RE: TPAC breakout session - Is user agent Fingerprinting a lost cause?

Mike,

Your assertion that EU law requires opt-in and that consent cannot be implied is incorrect and varies greatly by the ePrivacy Directive transposition details of each country.

- Shane

-----Original Message-----
From: Mike O'Neill [mailto:michael.oneill@baycloud.com] 
Sent: Wednesday, October 24, 2012 12:54 PM
To: 'David Singer'
Cc: public-privacy@w3.org
Subject: RE: TPAC breakout session - Is user agent Fingerprinting a lost cause?

And a consent service can persist the state with a cookie in its own domain (which it gets user consent for). This works well in Europe because the law requires opt-in (consent cannot be implied). We still need DNT for 3rd party, which it is only good for anyway as things stand.

Mike

-----Original Message-----
From: David Singer [mailto:singer@apple.com]
Sent: 24 October 2012 19:12
To: JC Cannon
Cc: public-privacy@w3.org
Subject: Re: TPAC breakout session - Is user agent Fingerprinting a lost cause?

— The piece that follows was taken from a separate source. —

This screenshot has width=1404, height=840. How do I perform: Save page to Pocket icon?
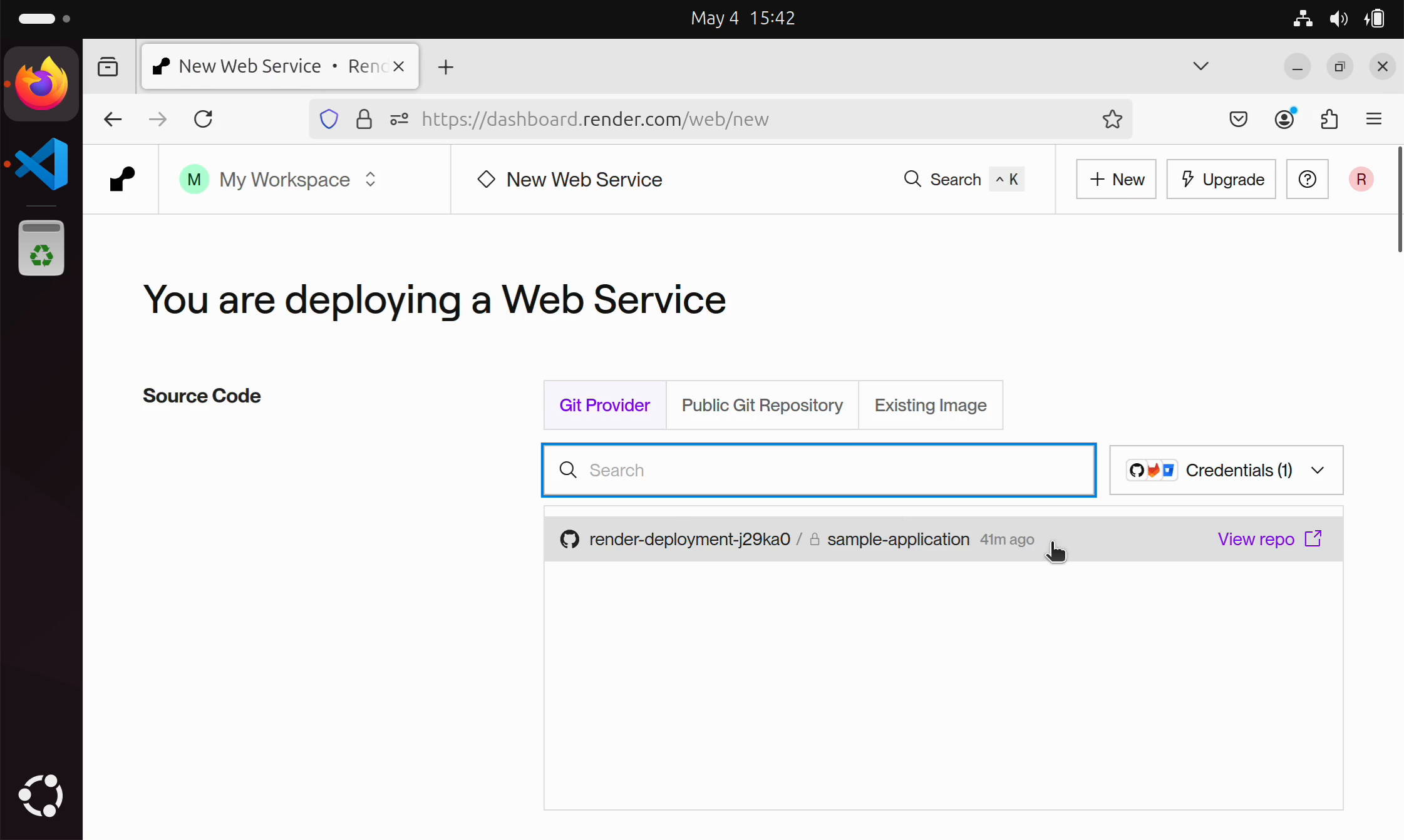(1238, 119)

On Oct 24, 2012, at 11:08 , JC Cannon <jccannon@microsoft.com> wrote:

> If the user blocks cookies and is not logged into a service then how would
a website be able to persist a user's consent? 

In a world where consent is sought and respected, why would the user block
cookies?

> 
> JC 
> 
> -----Original Message-----
> From: David Singer [mailto:singer@apple.com] 
> Sent: Wednesday, October 24, 2012 11:01 AM
> To: public-privacy@w3.org
> Subject: Re: TPAC breakout session - Is user agent Fingerprinting a lost
cause?
> 
> I would like to think that fingerprinting is un-needed.  One of the
reasons I like the DNT approach is that it is, ideally, consensus-based on
both sides. The alternative is the mutually hostile measure-counter-measure,
at the end of which, no-one wins.

> 
> Examples: 
> * if we block cookies, the sites find other ways to 'tag' us -- like
fingerprints. So then we try to reduce the fingerprint surface. And so on.
> * if we block 'known trackers', probably by host address, then the sites
would probably start cycling their DNS, or masquerading under the name of a
legitimate non-tracking entity (e.g. the first party), and so on.
> 
> If a site wants to 'tag' me, I want it consensual and evident; cookies are
much more evident than a fingerprint I cannot see.
> 
> So, reacting to the thread title:  what was the 'cause' that fingerprint
was on, that might now be 'lost'?
> 
> David Singer
> Multimedia and Software Standards, Apple Inc.
> 
> 

David Singer
Multimedia and Software Standards, Apple Inc.